BEGIN Records for processing
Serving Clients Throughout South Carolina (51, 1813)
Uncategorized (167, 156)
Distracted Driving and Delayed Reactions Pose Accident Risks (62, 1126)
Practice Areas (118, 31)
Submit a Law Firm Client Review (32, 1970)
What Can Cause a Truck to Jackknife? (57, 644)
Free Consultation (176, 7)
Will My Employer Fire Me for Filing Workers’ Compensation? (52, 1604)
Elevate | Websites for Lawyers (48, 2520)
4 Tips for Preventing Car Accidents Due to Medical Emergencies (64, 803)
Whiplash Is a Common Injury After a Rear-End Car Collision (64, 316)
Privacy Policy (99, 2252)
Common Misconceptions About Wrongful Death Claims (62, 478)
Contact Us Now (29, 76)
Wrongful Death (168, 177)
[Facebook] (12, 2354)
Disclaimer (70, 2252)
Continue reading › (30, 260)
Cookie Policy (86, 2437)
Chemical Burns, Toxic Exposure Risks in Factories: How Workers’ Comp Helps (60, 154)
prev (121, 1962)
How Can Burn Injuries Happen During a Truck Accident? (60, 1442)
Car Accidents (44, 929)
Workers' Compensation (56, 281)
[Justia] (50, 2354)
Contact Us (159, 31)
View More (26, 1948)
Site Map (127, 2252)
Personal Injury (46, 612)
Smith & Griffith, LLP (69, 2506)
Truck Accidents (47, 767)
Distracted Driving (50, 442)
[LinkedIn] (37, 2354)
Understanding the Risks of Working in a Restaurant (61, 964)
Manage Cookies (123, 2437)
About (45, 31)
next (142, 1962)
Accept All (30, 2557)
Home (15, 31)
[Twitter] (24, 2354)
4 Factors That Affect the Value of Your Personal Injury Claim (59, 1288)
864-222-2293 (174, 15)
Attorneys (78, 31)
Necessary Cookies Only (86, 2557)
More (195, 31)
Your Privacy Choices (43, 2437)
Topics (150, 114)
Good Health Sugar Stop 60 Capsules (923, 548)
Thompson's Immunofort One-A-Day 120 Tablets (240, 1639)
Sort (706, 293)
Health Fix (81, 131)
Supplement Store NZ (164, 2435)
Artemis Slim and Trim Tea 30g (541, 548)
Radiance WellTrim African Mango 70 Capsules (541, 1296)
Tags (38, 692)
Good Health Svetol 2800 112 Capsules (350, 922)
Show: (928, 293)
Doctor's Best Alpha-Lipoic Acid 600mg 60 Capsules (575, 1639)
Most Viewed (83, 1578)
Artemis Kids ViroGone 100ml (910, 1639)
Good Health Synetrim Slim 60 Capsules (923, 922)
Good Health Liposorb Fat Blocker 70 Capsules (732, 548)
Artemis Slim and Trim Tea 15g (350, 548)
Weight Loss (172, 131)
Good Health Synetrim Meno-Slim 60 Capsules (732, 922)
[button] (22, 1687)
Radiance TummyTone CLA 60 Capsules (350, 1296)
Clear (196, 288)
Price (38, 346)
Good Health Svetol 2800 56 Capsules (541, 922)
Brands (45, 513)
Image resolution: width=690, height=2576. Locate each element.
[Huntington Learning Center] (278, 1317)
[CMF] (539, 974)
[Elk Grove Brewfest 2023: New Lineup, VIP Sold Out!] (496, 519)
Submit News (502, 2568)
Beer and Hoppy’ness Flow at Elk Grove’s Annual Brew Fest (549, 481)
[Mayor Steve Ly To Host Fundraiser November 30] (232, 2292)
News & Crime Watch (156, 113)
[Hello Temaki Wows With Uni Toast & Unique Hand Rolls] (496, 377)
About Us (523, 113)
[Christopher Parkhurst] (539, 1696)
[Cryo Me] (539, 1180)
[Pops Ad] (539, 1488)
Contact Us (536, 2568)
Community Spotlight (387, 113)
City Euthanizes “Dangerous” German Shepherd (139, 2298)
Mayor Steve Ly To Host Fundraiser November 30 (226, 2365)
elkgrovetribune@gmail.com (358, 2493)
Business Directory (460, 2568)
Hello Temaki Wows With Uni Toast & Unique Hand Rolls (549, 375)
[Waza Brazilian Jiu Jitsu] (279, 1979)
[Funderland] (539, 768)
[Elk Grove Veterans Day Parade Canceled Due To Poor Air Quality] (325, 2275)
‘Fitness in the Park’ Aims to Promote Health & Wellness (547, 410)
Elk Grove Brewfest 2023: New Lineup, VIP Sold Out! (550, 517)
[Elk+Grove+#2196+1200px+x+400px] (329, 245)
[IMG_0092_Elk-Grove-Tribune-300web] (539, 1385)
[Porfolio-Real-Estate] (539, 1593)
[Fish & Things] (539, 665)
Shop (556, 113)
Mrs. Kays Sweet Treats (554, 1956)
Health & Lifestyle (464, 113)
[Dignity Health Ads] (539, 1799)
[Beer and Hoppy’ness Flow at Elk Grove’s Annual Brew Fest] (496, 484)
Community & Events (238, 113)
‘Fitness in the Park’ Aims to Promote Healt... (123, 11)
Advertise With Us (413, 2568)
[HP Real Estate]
END Records for processing
(Exercise details): Once the line with "Cookie Policy (86, 2437)" is found in the records above, print exactly that line and every line after it through the line with "Most Viewed (83, 1578)".

(Output):
Cookie Policy (86, 2437)
Chemical Burns, Toxic Exposure Risks in Factories: How Workers’ Comp Helps (60, 154)
prev (121, 1962)
How Can Burn Injuries Happen During a Truck Accident? (60, 1442)
Car Accidents (44, 929)
Workers' Compensation (56, 281)
[Justia] (50, 2354)
Contact Us (159, 31)
View More (26, 1948)
Site Map (127, 2252)
Personal Injury (46, 612)
Smith & Griffith, LLP (69, 2506)
Truck Accidents (47, 767)
Distracted Driving (50, 442)
[LinkedIn] (37, 2354)
Understanding the Risks of Working in a Restaurant (61, 964)
Manage Cookies (123, 2437)
About (45, 31)
next (142, 1962)
Accept All (30, 2557)
Home (15, 31)
[Twitter] (24, 2354)
4 Factors That Affect the Value of Your Personal Injury Claim (59, 1288)
864-222-2293 (174, 15)
Attorneys (78, 31)
Necessary Cookies Only (86, 2557)
More (195, 31)
Your Privacy Choices (43, 2437)
Topics (150, 114)
Good Health Sugar Stop 60 Capsules (923, 548)
Thompson's Immunofort One-A-Day 120 Tablets (240, 1639)
Sort (706, 293)
Health Fix (81, 131)
Supplement Store NZ (164, 2435)
Artemis Slim and Trim Tea 30g (541, 548)
Radiance WellTrim African Mango 70 Capsules (541, 1296)
Tags (38, 692)
Good Health Svetol 2800 112 Capsules (350, 922)
Show: (928, 293)
Doctor's Best Alpha-Lipoic Acid 600mg 60 Capsules (575, 1639)
Most Viewed (83, 1578)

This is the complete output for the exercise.